Segment Open

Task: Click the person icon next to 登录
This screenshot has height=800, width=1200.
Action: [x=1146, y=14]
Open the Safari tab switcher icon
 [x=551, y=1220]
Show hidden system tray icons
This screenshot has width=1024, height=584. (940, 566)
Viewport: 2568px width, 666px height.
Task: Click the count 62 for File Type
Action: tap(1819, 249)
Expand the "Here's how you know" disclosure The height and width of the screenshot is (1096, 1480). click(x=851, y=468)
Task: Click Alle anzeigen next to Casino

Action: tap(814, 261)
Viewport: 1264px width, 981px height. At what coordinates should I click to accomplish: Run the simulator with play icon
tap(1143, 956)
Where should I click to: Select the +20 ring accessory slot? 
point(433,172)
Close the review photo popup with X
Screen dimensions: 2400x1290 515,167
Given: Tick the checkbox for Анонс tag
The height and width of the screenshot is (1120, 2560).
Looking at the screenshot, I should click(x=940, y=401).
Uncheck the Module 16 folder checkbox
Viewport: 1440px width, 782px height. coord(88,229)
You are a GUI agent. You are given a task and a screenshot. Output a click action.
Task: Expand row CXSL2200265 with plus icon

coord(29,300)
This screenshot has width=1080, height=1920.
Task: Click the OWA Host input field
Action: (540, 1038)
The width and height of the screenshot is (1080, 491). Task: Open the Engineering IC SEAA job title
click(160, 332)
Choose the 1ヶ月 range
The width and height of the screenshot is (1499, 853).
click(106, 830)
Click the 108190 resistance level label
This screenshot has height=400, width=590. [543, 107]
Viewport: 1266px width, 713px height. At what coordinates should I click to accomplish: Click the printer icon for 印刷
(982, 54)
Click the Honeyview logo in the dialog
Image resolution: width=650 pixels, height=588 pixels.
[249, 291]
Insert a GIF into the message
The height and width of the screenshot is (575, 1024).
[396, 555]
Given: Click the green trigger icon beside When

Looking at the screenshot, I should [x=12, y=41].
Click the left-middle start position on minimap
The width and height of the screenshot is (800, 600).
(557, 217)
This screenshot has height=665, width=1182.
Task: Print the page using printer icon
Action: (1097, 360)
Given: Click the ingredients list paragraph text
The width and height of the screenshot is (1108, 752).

Segment Closed

◆ WHAT IS REQUIRED ◆
Write out word for word only the lines from the one with "Click the Honeyview logo in the dialog" to the end of the material, both ends included.

◆ FINISHED EXERCISE ◆
Click the Honeyview logo in the dialog
Image resolution: width=650 pixels, height=588 pixels.
[249, 291]
Insert a GIF into the message
The height and width of the screenshot is (575, 1024).
[396, 555]
Given: Click the green trigger icon beside When

Looking at the screenshot, I should [x=12, y=41].
Click the left-middle start position on minimap
The width and height of the screenshot is (800, 600).
(557, 217)
This screenshot has height=665, width=1182.
Task: Print the page using printer icon
Action: (1097, 360)
Given: Click the ingredients list paragraph text
The width and height of the screenshot is (1108, 752).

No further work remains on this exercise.